Changing Ecosystems Through Development
The most popular example of changing ecosystems with poor developmental decisions is the deforestation of the Amazon rainforest in Brazil. The main driver for the deforestation is to create room for cattle farming. The results have been devasting for the world’s largest rainforest, it is estimated that 20% of the Amazon has been permanently lost. It has even resulted in violent clashes with indigenous groups that have resided in these forests and want to stay away from the outside world.
Another example of changing ecosystems with poor developmental decisions is the development of hydro stations that are incapable of generating large-scale energy. While hydro powered stations can be a powerful tool for providing green energy, some countries in Europe have seen mini hydro stations built in locations that are incapable of generating large-scale energy. For these stations to get built, the natural flow of water is often redirected to the hydro station, and it has resulted in the drying up of rivers that local communities have historically relied upon.
An example of the reckless hydro station development and the permanent damage it can cause the environment can be seen across the Balkans.
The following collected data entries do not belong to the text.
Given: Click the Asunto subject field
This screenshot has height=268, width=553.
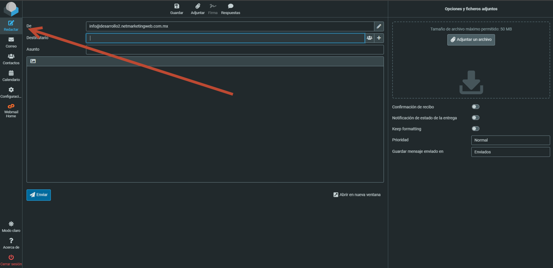Looking at the screenshot, I should (x=235, y=50).
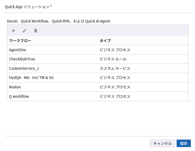Click the type cell in the HydQA row
Image resolution: width=195 pixels, height=151 pixels.
point(115,78)
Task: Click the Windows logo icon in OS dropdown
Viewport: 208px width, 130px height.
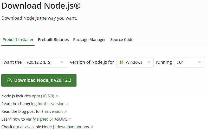Action: point(121,62)
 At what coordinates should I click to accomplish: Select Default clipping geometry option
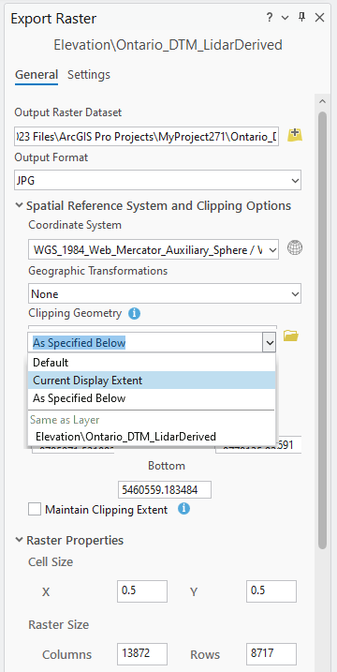click(152, 362)
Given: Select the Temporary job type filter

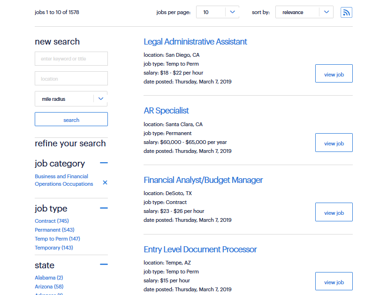Looking at the screenshot, I should tap(53, 248).
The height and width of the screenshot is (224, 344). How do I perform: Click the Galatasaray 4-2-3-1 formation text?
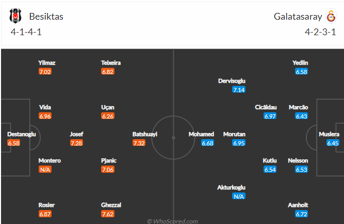pos(320,32)

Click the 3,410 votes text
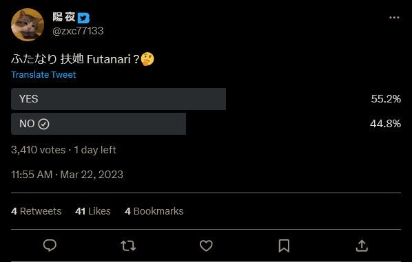pos(39,150)
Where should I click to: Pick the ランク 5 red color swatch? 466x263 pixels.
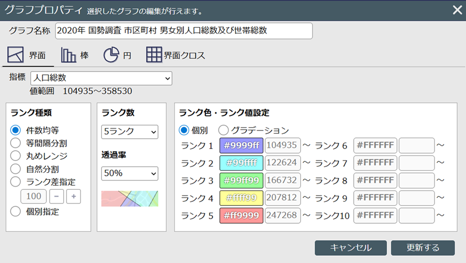(241, 216)
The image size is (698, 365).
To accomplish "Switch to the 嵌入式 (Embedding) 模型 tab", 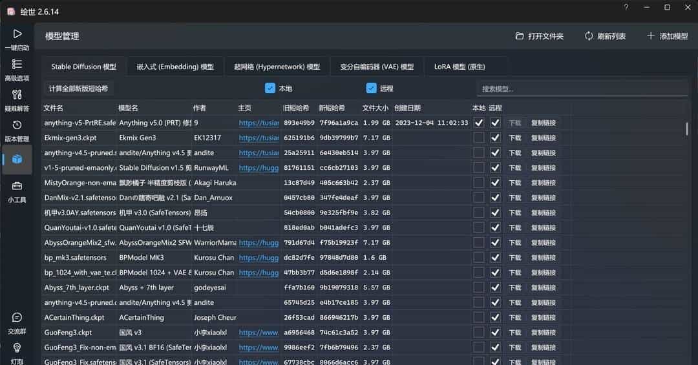I will (x=175, y=67).
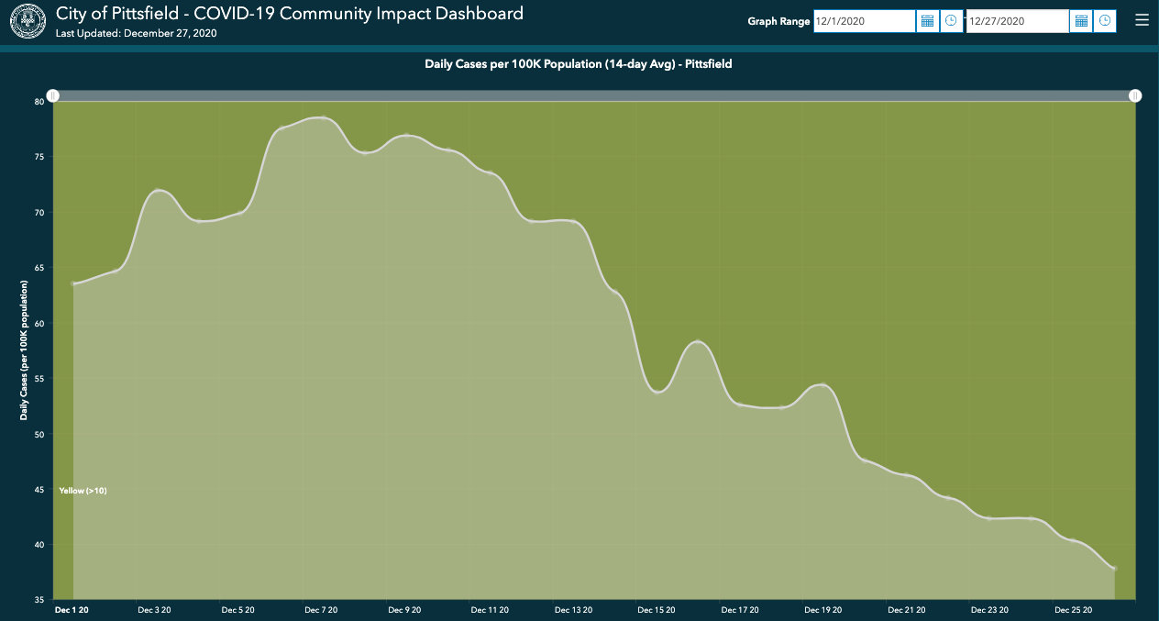
Task: Select the clock icon beside 12/1/2020
Action: (x=951, y=20)

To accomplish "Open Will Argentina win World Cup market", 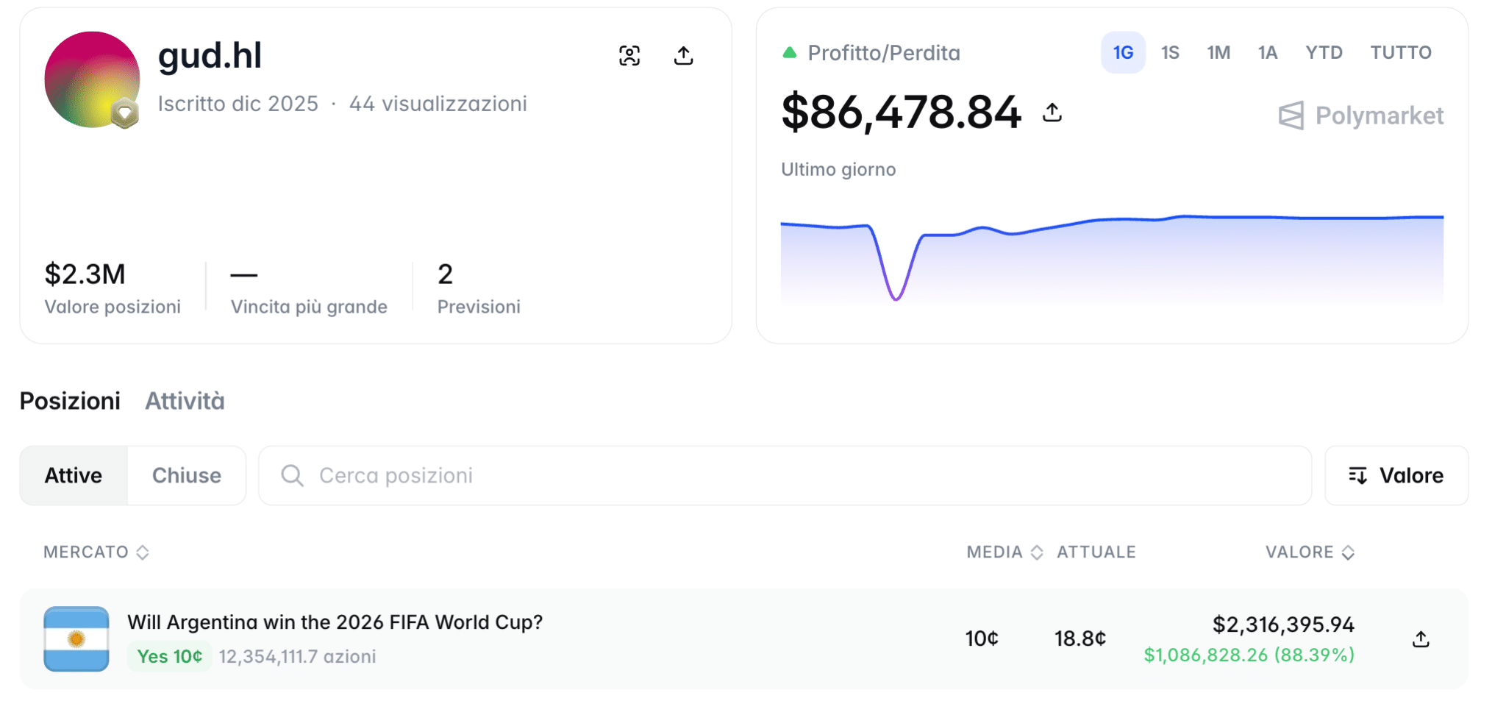I will click(x=335, y=622).
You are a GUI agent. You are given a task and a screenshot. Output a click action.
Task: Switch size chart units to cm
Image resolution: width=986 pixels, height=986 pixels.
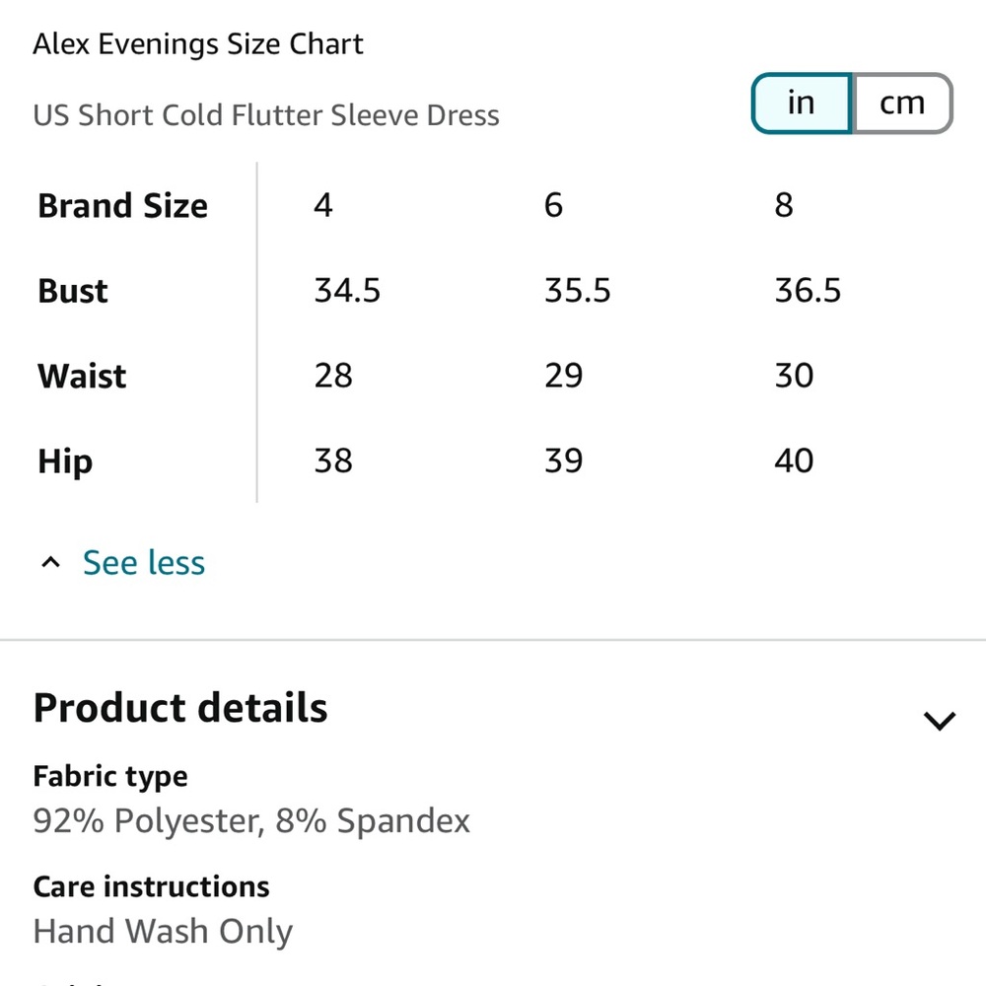(902, 104)
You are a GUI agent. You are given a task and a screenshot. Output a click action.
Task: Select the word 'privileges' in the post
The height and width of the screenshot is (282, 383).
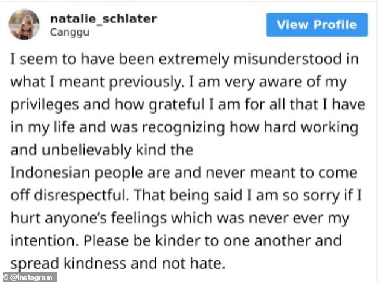coord(45,105)
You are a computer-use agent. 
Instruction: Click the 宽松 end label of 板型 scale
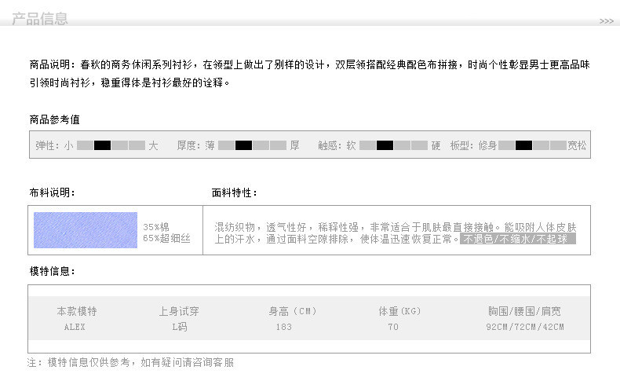click(577, 145)
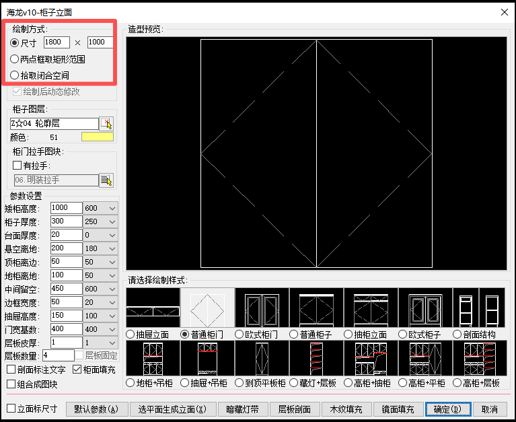Select 拾取闭合空间 radio button
The height and width of the screenshot is (422, 516).
point(15,75)
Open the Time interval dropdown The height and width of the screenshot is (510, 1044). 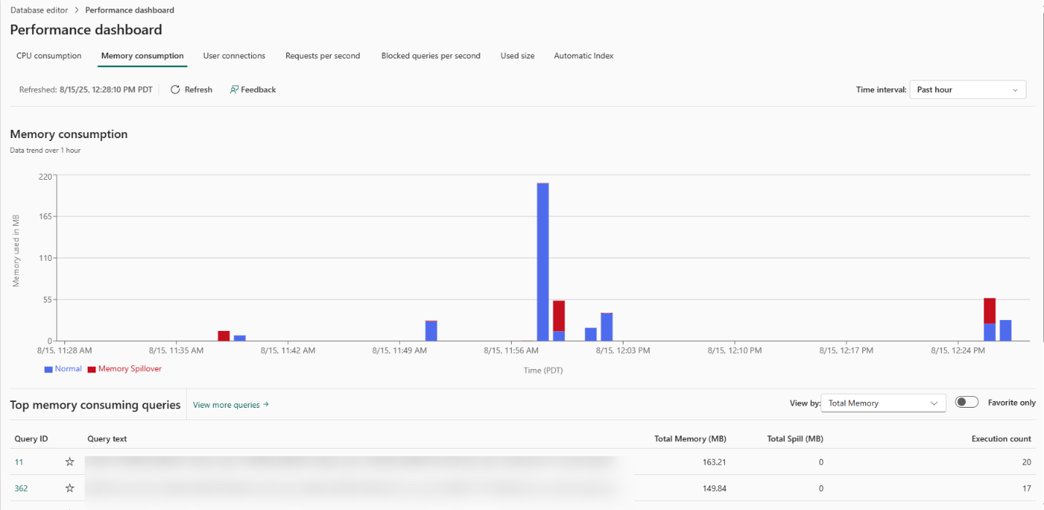[967, 90]

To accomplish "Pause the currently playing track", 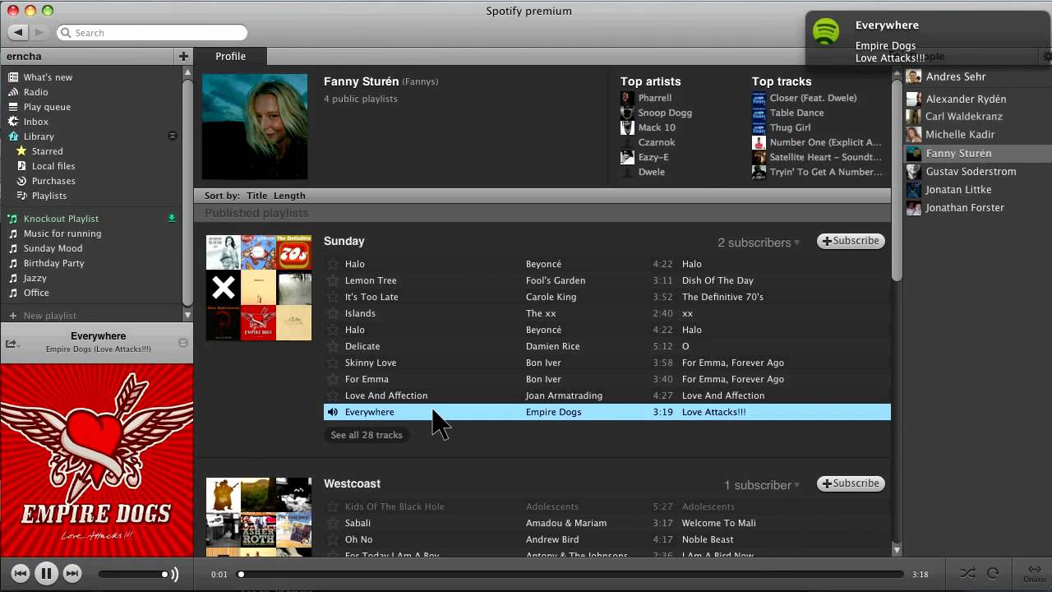I will 46,574.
The rural communities situated in parts of Eastern Serbia have seen their natural streams disappear along with ecosystems that relied on those bodies of water, wells that people have relied on for drinking water are drying up, farmers are struggling to produce crop and maintain their cattle, all the while people still do not have access to consistent energy. The founder of the environmental group RiverWatch has compared the development of these mini hydro projects across the Balkans to destroying cathedrals to build shopping malls and make some money.
Changing Ecosystems By Accident
The development of major pipelines in the past have been accompanied with structural guarantees that these projects were “accident proof”, but human errors are unavoidable. In 2010, we witnessed the largest offshore oil spill off the Gulf of Mexico after explosions on an oil rig resulted in roughly 795 million liters of oil spillage. US coastlines became stained by the spill, water ecosystems were toxified and both land animals and birds were recorded being soaked in oil. Underground pipelines in Canada have also had leakages which resulted in contaminated land and eventually seeped into bodies of water that were essential to First Nations communities. While it is possible to contain and eventually clean up spills, the long-term effects of these spills on ecosystems can be irreversible.
Differentiating Between Climate Change and Habitat Conservation
When it comes to discussions about nature and the environment, climate change tends to dominate the airwaves. While climate change tends to cover a broad range of elements, not all elements of habitat conservation fall under the climate change umbrella. Habitat conservation is more of a management practice, where the focus is on conserving, protecting, and restoring habitats to prevent the extinction of species. That minor distinction between the two agendas means that it is possible to make progress on climate change but not on habitat conservation.
The next time you hear a discussion regarding climate change, add to it by bringing up the topic of habitat conversation because the two topics go together. Similar to how the pathway to hell is paved with good intentions, all development starts with good intentions. However, big-time choices that have the potential to destroy ecosystems must be made with greater consideration of the impacts on ecosystems.